(Entries for locating displayed items)
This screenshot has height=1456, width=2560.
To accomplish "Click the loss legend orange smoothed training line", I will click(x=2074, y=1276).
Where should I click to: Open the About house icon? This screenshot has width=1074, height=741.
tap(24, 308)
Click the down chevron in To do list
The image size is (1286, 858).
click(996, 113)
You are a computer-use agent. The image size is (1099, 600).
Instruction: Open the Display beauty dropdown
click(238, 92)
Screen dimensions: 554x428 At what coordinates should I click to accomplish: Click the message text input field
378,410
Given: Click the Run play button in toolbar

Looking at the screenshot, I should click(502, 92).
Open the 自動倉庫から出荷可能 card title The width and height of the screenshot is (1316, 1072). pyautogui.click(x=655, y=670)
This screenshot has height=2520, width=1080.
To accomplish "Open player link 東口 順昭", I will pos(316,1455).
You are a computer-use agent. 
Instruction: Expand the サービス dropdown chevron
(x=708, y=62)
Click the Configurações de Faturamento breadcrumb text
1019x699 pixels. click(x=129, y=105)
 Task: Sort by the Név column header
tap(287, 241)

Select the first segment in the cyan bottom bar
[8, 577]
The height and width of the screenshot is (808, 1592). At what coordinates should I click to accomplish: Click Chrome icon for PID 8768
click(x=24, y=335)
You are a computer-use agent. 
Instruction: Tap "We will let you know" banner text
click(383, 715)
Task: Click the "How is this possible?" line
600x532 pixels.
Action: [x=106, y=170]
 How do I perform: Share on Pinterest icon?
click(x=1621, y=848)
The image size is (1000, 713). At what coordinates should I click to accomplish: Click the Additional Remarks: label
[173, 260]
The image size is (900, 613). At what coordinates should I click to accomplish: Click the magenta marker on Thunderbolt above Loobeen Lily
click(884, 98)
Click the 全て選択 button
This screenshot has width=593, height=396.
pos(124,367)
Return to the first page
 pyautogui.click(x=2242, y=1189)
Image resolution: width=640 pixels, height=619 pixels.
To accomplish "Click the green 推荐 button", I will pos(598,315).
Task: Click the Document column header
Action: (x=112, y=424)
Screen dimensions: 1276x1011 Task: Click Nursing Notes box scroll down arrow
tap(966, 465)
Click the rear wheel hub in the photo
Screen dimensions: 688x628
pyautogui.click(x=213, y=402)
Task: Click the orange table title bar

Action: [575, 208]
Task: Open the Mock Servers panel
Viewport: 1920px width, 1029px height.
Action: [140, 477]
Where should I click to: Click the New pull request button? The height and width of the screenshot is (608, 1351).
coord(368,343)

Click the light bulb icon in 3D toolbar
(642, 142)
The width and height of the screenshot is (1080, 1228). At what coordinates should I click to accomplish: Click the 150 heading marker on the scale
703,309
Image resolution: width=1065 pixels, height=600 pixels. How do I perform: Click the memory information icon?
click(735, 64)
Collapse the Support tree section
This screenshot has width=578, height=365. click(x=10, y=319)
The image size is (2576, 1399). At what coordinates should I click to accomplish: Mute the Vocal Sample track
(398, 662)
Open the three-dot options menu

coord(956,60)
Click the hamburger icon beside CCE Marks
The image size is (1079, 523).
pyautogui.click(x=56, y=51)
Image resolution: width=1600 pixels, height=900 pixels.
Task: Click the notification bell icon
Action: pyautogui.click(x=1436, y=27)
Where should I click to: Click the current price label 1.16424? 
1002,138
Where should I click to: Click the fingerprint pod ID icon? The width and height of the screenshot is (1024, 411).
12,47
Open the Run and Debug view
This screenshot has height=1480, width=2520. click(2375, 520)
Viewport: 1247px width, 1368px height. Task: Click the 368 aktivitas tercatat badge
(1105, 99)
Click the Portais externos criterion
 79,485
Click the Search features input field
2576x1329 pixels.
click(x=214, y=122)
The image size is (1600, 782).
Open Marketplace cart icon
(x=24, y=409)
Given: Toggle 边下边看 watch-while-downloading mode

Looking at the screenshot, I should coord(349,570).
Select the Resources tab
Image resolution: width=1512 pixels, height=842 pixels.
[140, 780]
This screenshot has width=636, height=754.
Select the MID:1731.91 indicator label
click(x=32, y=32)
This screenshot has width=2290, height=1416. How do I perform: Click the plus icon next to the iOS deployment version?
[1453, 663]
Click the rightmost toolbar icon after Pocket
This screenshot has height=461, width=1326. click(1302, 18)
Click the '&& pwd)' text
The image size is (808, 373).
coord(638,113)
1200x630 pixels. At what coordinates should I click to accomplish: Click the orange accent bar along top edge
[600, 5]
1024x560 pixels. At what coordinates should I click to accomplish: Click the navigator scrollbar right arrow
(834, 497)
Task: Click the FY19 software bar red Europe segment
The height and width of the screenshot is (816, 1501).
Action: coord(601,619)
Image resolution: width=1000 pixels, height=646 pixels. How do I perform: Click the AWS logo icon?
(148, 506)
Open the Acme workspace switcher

Task: Reproduce the entries from the line containing "Click the hamburger icon beside CCE Marks" through the line containing "Action: pyautogui.click(x=1436, y=27)", changing "hamburger icon" to "menu icon" and leaving everything else as it is.

Expected output:
Click the menu icon beside CCE Marks
The image size is (1079, 523).
pyautogui.click(x=56, y=51)
Image resolution: width=1600 pixels, height=900 pixels.
Task: Click the notification bell icon
Action: pyautogui.click(x=1436, y=27)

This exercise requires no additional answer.